Introduction. Numerous molecular genetic studies have revealed a correlation between the polymorphism of milk protein genes and the technological properties of milk raw materials. DNA analysis, in particular, initiated research into the influence of allelic variants of κ-casein (CSN3) on thermal stability and cheese suitability of milk. This gives relevance to our study that compares the results of genotypic identification of lactating cows by the κ-casein gene, using raw and processed milk samples. Study objects and methods. Our study used raw and reconstituted milk samples from first-calf cows of the black motley breed with the AA and BB genotypes of the κ-casein gene. The samples were analyzed by standardized and generally accepted chemical engineering methods, as well as by capillary electrophoresis and PCR-RFLP analysis. Results and discussion. We compared the results of tests on thermal stability and cheese suitability of raw and reconstituted milk samples from cows with the AA and BB genotypes of the κ-casein gene. We tried out an integrated approach to monitoring milk raw materials based on the most relevant technological criteria and correlating the data with the associated CSN3 gene identification parameters. The PCR-RFLP analysis revealed reproducible results for both raw and dried milk samples in relation to the genotypical identification by the A- and B- allelic variants of the CSN3 gene. The tests showed higher thermal stability in the reconstituted milk from the BB genotype cow and better cheese suitability in the AA genotype sample. Conclusion. We developed a system for evaluating milk raw materials based on the most important technological parameters in combination with their genotypic characteristics. Our research procedure can unify the accumulation of experimental data and contribute to the formation of bioinformatics algorithms. This approach can be used in mathematical modeling of criteria to evaluate the compliance of the technological properties of milk with the recommended indicators.
Ключевые слова
Casein , genotype , PCR-RFLP , allele , milk , technological properties , whey , thermal stability

Each breed of lactating animals has a genetic potential that contributes to certain properties of the resulting milk. Breed characteristics determine not only the physicochemical composition of raw milk, but also its technological parameters and yield. As a result, the quality of dairy products also varies significantly [1–3].
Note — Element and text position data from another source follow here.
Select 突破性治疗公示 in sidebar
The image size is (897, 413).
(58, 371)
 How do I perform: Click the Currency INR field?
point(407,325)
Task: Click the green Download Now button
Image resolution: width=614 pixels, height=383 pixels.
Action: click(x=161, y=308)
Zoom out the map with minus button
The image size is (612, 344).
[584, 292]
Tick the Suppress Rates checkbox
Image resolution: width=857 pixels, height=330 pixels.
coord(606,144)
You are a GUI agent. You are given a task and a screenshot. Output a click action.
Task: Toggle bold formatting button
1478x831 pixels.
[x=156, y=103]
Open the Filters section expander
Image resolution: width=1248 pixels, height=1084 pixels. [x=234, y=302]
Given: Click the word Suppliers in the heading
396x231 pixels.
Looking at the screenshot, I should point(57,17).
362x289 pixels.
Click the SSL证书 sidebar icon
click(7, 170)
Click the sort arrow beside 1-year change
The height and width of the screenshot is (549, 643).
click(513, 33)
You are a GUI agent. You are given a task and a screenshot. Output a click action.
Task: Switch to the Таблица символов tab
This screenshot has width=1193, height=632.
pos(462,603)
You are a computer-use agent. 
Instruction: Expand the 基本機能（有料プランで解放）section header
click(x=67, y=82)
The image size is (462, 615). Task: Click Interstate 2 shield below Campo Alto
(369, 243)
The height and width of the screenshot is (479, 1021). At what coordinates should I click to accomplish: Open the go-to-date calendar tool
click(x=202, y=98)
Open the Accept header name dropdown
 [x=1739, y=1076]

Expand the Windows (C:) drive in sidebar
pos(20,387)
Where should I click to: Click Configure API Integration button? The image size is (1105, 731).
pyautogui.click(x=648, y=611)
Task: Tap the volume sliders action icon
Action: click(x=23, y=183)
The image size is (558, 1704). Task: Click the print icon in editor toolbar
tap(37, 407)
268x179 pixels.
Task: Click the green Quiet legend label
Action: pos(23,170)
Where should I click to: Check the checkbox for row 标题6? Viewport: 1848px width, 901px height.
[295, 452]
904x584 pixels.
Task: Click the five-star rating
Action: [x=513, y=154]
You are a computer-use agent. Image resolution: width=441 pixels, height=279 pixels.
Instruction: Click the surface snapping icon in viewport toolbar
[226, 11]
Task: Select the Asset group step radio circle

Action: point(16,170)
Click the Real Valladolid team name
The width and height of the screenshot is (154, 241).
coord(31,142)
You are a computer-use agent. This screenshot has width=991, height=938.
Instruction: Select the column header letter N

In this regard, scientists are interested in determining genetic markers associated with the qualitative characteristics of milk. DNA technologies for developing technological properties of milk in vivo aim to model those parameters which are significant in certain areas of the dairy industry. Allelic variants of genes of milk proteins, hormones, and enzymes are the most probable genetic markers of milk quality. Numerous studies have analyzed the influence of cow genotypes on the rennet coagulation and thermal stability of milk. Most research has focused on αS1-casein (CSN1S1), β-casein (CSN2), β-lactoglobulin (BLG), and κ-casein (CSN3) encoded by the genes of the same name [4–6].

Studies have proven that the B allele of the CSN1S1 gene is associated with milk yield, while its C allele affects the protein milk content. Also, the A allele of the CSN2 gene has a positive effect of on the thermal rennet coagulation and is a synergist for the similar effect of the CSN3 B allele. The BLG gene is associated with the biological value of milk, its technological properties, and total protein, namely a high content of casein and fat fractions (B allele) and a high content of whey proteins (A allele).

The κ-casein (CSN3) gene determines both the protein milk content and the technological properties of milk. It is believed that its A allele is associated with thermal stability, while its B allele is responsible for a high protein content and cheese suitability [7].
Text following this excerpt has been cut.